Le 6 avril 1792, il demanda que les ci-devant fermiers généraux rendissent compte de l'emploi des fonds de retraite, et, le 26, à propos de la loi contre les prêtres, s'écria : « J'ai vu dans les campagnes les lambeaux de l'hyménée ne jeter plus qu'une lueur pâle et sombre ; j'ai vu le squelette hideux de la superstition s'asseoir jusque dans la couche nuptiale, se placer entre la nature et les époux, et arrêter le plus mystérieux des penchants. » Plus loin, il tonnait contre le pape, « qui tient dans la servitude la postérité des Caton et des Scévola. »

Il dénonça ensuite les massacres d'Avignon, fut nommé président de l'Assemblée (18 juin), prononça, le même jour, l'éloge de Priestley, et demanda (10 août) le partage des biens communaux.

Lié avec les Girondins, il quitta Paris pendant la Terreur, et se retira dans les Alpes, où il composa, à la manière de Sterne, le Manuscrit de feu Jérôme, et le Recueil des fadaises de M. Jérôme, qu'il publia plus tard, sous la Restauration.

Le 23 germinal an VI, le département de l'Isère l'élut député au Conseil des Cinq-Cents, par 188 voix sur 346 votants. Il devint un des secrétaires de l'Assemblée, défendit la liberté de la presse dans un discours où il appelait les journaux « les réverbères de l'ordre social », fit voter (30 prairial an VII) un décret mettant hors la loi quiconque attenterait à la sûreté du Corps législatif, et demanda l'assimilation des veuves et des enfants des patriotes du Midi aux veuves et enfants des défenseurs de la patrie.

Bien qu'hostile, avant l'exécution, au coup d'Etat de brumaire, il s'y rallia, fut nommé, grâce à Lucien Bonaparte son ami, directeur des hôpitaux, puis, le 11 ventôse an VIII, préfet de la Charente-inférieure, et, le 5e jour complémentaire de l'an VIII, conseiller d'Etat.

Membre de la Légion d'honneur (9 vendémiaire an XII), commandeur de l'ordre (25 prairial suivant), il avait été appelé, le 6 germinal de la même année, à la direction générale des droits réunis, administration que le premier consul venait de créer, et où Français de Nantes montra beaucoup d'ordre, de probité et de conciliation : il plaça dans ses bureaux nombre d'écrivains, d'artistes besoigneux et de membres ruinés de l'ancienne noblesse.

L'empereur le créa conseiller d'Etat à vie, comte de l'empire le 24 avril 1808, et le promut grand-officier de la Légion d'honneur le 3 juin 1811.
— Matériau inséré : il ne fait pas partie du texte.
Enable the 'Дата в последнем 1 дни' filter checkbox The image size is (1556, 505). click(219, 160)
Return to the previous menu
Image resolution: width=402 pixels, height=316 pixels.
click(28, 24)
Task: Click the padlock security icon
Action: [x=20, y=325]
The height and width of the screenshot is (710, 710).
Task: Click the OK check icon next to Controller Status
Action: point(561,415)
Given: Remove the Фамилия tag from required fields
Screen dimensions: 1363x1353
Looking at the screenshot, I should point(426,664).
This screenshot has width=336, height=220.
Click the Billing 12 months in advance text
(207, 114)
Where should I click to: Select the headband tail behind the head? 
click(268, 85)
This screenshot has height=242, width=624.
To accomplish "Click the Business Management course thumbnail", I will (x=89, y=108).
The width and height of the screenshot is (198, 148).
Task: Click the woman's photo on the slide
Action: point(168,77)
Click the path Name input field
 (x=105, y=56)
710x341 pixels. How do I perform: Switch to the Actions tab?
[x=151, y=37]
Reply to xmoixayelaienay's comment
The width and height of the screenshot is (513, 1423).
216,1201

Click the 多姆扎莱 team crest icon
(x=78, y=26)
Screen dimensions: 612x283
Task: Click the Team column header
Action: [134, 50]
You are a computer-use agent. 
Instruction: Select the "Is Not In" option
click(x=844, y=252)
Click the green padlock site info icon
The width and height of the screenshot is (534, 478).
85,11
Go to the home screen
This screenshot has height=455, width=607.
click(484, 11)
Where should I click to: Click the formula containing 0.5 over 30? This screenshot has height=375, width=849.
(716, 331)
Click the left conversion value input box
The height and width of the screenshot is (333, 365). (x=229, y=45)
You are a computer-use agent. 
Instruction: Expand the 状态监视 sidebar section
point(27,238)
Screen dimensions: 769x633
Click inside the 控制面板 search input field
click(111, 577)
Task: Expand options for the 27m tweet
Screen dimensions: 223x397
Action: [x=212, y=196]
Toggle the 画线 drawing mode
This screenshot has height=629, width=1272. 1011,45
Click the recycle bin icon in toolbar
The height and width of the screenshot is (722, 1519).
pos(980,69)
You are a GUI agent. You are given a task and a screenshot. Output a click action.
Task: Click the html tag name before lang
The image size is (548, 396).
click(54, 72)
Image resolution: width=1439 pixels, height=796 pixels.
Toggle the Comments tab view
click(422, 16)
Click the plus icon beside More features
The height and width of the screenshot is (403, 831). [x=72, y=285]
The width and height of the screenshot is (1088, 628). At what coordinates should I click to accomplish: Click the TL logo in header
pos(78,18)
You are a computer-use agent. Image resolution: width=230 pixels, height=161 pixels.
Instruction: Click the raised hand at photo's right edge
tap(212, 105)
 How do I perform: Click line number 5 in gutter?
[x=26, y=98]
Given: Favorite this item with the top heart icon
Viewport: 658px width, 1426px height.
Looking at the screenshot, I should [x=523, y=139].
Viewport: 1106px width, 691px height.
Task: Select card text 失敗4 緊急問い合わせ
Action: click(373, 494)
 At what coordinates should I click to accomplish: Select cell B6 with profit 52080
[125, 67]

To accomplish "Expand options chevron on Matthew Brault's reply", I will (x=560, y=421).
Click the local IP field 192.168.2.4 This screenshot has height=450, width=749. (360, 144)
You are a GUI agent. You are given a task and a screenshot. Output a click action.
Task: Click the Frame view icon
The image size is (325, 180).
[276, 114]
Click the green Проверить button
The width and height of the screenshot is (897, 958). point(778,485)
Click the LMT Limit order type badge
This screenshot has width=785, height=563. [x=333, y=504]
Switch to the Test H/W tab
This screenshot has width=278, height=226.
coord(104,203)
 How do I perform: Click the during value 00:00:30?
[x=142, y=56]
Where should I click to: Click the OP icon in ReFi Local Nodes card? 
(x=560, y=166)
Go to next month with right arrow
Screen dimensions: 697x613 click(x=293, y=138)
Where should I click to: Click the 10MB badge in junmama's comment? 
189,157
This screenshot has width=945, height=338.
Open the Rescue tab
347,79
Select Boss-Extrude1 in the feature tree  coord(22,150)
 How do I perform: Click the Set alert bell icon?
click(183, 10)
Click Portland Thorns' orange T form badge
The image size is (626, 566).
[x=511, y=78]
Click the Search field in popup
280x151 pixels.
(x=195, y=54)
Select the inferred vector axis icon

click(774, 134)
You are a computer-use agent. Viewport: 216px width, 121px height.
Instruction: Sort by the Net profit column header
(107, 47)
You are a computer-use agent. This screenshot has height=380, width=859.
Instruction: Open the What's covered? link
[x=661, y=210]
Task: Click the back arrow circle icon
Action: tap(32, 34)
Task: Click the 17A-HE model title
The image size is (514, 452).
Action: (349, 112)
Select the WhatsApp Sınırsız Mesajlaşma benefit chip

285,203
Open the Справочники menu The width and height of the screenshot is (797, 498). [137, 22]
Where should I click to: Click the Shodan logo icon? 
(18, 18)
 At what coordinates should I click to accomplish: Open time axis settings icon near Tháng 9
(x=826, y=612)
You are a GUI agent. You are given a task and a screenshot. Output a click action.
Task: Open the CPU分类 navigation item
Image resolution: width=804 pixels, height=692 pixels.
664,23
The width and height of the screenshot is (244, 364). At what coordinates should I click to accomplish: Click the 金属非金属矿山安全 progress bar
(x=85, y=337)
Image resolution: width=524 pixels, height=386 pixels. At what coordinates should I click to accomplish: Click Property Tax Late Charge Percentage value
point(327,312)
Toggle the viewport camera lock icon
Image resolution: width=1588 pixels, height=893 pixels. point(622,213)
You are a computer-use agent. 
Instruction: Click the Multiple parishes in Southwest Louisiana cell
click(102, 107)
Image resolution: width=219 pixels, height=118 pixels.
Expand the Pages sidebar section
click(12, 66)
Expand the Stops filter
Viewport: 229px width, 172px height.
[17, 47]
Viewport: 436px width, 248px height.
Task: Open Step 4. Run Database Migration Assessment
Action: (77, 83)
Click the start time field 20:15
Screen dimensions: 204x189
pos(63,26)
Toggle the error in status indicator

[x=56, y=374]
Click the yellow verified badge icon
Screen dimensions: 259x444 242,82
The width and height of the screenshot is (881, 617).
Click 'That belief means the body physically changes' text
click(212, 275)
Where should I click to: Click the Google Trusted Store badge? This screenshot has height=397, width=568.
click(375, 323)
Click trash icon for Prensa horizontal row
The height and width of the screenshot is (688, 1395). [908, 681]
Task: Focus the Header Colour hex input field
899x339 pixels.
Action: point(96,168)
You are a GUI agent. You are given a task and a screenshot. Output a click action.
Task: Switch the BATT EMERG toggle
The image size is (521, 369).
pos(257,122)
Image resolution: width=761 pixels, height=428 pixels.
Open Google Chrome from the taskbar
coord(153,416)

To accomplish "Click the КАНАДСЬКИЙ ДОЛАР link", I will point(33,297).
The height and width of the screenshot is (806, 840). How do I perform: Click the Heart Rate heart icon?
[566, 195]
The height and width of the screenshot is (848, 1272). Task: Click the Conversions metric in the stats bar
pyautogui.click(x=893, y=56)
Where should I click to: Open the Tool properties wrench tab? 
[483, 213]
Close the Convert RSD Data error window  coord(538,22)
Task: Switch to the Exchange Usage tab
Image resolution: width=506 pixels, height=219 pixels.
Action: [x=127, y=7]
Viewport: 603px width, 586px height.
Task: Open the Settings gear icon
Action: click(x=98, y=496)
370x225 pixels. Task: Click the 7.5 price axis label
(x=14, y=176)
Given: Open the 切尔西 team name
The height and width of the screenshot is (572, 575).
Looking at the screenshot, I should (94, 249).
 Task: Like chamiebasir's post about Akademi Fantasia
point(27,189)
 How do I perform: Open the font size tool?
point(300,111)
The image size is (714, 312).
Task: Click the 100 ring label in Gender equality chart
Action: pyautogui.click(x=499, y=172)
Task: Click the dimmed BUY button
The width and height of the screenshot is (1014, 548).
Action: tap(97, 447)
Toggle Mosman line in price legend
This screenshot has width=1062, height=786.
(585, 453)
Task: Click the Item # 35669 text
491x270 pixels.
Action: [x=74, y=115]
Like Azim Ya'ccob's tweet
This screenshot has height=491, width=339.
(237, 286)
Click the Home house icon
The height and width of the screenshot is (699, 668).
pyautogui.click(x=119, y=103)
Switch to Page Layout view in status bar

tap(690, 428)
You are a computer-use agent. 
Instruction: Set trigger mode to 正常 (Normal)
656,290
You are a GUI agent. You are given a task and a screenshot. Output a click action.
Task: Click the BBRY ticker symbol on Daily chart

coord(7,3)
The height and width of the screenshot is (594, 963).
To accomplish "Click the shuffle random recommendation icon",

La première Restauration lui enleva ses fonctions de directeur des droits réunis, et le maintint au Conseil d'Etat ; ayant conservé ce dernier poste pendant les Cent-Jours, il fut destitué au second retour des Bourbons, et alla vivre à la campagne où il s'occupa d'agriculture.

Le 11 septembre 1819, le collège de département de l'Isère l'élut député par 718 voix sur 1 019 votants et 1 293 inscrits. Il siégea au centre gauche, parla peu, mais, surtout dans la forme, avec modération.

Non réélu en 1824, il reprit ses occupations agricoles dans ses propriétés de Seine-et-Marne, et donna sur ces questions des articles au Dictionnaire de la conversation.

Le 19 novembre 1831, le gouvernement de Louis-Philippe le nomma pair de France.

Il succomba, cinq ans après, à une attaque de paralysie.

On a de lui :
- Voyage dans la vallée des originaux (1828) ;
- Tableaux de la vie rurale, ou l'agriculture enseignée d'une manière dramatique (1829) ;
- Le Petit Manuel des bergers, porchers, vachères et filles de basse-cour (1831), etc.